_Work order_.
Without any alteration, retype the records that appear below.

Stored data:
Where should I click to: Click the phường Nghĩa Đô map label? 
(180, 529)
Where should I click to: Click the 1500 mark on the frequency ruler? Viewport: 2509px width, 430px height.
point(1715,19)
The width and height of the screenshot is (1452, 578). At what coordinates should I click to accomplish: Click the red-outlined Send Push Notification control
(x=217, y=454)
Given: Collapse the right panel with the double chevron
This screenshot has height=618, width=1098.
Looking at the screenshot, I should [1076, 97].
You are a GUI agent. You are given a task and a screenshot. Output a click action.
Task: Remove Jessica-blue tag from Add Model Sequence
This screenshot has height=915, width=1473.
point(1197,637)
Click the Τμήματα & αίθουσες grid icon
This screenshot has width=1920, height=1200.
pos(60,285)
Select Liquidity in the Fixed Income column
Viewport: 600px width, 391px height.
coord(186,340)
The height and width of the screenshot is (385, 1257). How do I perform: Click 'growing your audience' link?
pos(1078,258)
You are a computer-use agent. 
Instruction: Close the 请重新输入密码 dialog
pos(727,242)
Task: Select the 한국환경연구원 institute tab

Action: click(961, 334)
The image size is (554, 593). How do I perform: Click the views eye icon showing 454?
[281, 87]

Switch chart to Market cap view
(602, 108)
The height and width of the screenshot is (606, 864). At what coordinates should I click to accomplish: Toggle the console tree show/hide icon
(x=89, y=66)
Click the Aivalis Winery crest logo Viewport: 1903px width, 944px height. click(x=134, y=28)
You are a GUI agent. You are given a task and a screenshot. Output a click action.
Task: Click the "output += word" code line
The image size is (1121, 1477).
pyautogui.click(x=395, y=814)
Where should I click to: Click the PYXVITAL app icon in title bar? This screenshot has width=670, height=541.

_Solution for this exercise_.
Where should I click to: Click the phường Nghĩa Đô map label? 
(180, 529)
Where should I click to: Click the 1500 mark on the frequency ruler? Viewport: 2509px width, 430px height.
point(1715,19)
The width and height of the screenshot is (1452, 578). At what coordinates should I click to accomplish: Click the red-outlined Send Push Notification control
(x=217, y=454)
Given: Collapse the right panel with the double chevron
This screenshot has height=618, width=1098.
Looking at the screenshot, I should [1076, 97].
You are a GUI agent. You are given a task and a screenshot. Output a click action.
Task: Remove Jessica-blue tag from Add Model Sequence
This screenshot has height=915, width=1473.
point(1197,637)
Click the Τμήματα & αίθουσες grid icon
This screenshot has width=1920, height=1200.
pos(60,285)
Select Liquidity in the Fixed Income column
Viewport: 600px width, 391px height.
coord(186,340)
The height and width of the screenshot is (385, 1257). How do I perform: Click 'growing your audience' link?
pos(1078,258)
You are a computer-use agent. 
Instruction: Close the 请重新输入密码 dialog
pos(727,242)
Task: Select the 한국환경연구원 institute tab

Action: click(961, 334)
The image size is (554, 593). How do I perform: Click the views eye icon showing 454?
[281, 87]

Switch chart to Market cap view
(602, 108)
The height and width of the screenshot is (606, 864). At what coordinates should I click to accomplish: Toggle the console tree show/hide icon
(x=89, y=66)
Click the Aivalis Winery crest logo Viewport: 1903px width, 944px height. click(x=134, y=28)
You are a GUI agent. You are given a task and a screenshot. Output a click action.
Task: Click the "output += word" code line
The image size is (1121, 1477).
pyautogui.click(x=395, y=814)
Where should I click to: Click the PYXVITAL app icon in title bar? This screenshot has width=670, height=541.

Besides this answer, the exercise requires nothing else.